Chittenden County State’s Attorney Sarah George is running for re-election, and for the first time she has an opponent in the Democratic primary. George has campaigned as a progressive prosecutor, one willing to defy local police agencies to combat racial biases and to demand reforms to Vermont’s only women’s prison, which has an assault-filled history. However, data strongly suggests that while she uses progressive language, her office is often in lockstep with local police departments, from arrests to incarceration and restorative justice.
George took office in January 2017, appointed by Governor Phil Scott to replace TJ Donovan, who had been elected Vermont Attorney General (and is now legal counsel for RoBlox). Prior to the appointment, George had worked for Donovan in the state’s attorney office for six years.
Since taking the position, her office has made nearly 14,000 individual charges.
The Rake’s record requests produced limited data from her office for the period of January 2017 to January 2022. We were given 1,700 pages of data in an uneditable PDF, and were told that this data was not available in an easily searchable spreadsheet despite the fact that it was produced from an online database with multiple search functions. For this reason, the data used in this article should not be considered perfect but should be treated as a representative overview of her office’s work under her tenure.
The Limits of Progressive Reforms
George is not afraid to speak out against systemic racism within police departments and prisons, even acknowledging that her own office plays a role. “Prosecutorial discretion is the cause of mass incarceration,” she wrote in April. “That same discretion can be used to eliminate it.”
In the last few years, George has taken this progressive reformism to heart, giving more plea deals that result in alternatives to incarceration, stopping the use of cash bail in most instances, and refusing to prosecute certain low-level offenses.

■ **Instructions for the task**
Write out the passage from the article on Sarah George's record word for word, between "George took office" and "for six years.", inclusive. You won't need the listing for this.

■ **Data provided**
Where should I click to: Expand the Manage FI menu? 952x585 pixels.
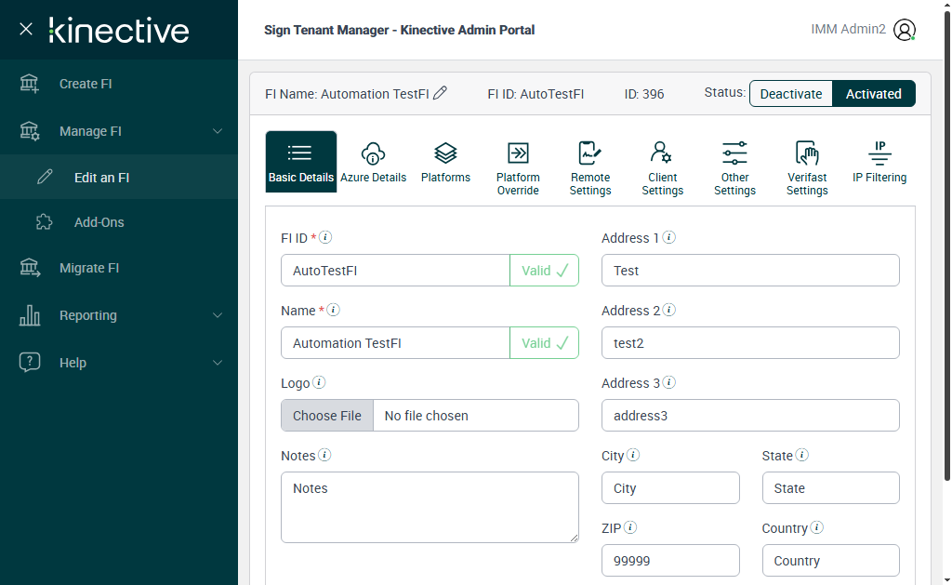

■ **Exercise answer**
George took office in January 2017, appointed by Governor Phil Scott to replace TJ Donovan, who had been elected Vermont Attorney General (and is now legal counsel for RoBlox). Prior to the appointment, George had worked for Donovan in the state’s attorney office for six years.